TRY IT -
Find every line below where the string "link" shows up, and copy those lines.

─── STORED DATA ───

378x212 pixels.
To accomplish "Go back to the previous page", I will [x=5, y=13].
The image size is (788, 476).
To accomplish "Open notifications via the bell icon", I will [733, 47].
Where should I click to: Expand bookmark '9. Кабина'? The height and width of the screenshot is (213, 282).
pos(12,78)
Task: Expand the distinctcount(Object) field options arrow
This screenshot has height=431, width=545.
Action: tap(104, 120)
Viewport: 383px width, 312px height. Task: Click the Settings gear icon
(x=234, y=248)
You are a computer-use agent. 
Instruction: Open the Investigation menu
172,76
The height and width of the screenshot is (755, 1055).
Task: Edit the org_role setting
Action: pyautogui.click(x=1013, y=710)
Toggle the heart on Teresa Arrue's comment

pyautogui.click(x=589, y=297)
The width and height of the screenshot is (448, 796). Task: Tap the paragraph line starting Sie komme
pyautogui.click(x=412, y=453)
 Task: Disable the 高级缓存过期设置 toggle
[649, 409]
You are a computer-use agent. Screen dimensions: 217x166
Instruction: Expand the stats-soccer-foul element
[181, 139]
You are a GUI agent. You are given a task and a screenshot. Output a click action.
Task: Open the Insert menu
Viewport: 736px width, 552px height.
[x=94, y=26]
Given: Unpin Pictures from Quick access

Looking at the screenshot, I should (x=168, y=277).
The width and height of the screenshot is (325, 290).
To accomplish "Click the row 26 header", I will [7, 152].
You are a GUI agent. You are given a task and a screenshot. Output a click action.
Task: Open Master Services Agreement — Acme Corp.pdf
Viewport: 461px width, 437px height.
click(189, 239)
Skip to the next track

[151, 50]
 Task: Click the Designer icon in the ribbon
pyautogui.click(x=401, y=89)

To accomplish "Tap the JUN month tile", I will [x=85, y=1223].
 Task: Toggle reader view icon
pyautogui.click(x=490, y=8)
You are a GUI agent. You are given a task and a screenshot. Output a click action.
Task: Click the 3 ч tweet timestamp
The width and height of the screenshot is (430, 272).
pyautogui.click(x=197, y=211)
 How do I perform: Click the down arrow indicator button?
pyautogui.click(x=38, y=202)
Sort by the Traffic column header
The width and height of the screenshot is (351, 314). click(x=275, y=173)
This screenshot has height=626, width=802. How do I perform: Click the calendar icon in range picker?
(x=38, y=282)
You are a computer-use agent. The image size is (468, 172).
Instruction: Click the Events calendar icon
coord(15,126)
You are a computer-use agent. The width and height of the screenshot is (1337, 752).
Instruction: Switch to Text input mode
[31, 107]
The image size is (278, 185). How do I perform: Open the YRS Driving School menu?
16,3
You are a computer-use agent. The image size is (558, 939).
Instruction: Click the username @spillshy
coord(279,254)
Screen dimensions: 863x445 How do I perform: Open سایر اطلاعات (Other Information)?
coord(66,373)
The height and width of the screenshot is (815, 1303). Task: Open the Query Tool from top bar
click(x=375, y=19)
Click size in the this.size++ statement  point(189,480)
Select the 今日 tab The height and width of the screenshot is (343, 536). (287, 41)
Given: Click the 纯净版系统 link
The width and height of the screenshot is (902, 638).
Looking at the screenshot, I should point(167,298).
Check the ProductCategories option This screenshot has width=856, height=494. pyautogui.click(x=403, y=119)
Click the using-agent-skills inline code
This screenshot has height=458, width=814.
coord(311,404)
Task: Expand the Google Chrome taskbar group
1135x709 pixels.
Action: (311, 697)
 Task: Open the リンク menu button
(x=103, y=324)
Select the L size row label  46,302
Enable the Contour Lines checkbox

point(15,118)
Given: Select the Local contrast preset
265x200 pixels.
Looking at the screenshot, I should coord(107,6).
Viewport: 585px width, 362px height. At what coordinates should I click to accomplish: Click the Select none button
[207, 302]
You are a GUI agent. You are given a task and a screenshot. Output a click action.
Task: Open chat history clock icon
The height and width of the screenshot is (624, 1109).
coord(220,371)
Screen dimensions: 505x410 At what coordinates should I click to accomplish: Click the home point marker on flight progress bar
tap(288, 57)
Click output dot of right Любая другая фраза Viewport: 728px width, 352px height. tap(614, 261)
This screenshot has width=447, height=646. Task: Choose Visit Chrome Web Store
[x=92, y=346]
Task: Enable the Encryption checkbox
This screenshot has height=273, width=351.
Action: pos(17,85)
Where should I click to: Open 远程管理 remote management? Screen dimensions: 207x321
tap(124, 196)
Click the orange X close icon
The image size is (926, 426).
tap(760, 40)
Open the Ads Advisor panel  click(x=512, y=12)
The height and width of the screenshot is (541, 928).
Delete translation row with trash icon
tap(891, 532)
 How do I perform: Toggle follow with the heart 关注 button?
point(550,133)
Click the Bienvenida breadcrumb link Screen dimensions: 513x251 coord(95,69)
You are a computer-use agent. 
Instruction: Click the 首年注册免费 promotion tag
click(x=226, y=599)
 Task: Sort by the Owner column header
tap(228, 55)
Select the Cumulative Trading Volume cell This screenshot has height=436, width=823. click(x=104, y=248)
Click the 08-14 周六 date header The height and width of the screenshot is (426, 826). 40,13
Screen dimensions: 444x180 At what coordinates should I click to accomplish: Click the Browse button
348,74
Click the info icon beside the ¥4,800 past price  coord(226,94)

───

WRITTEN REPLY -
Given: Click the 纯净版系统 link
Click the Bienvenida breadcrumb link Screen dimensions: 513x251 coord(95,69)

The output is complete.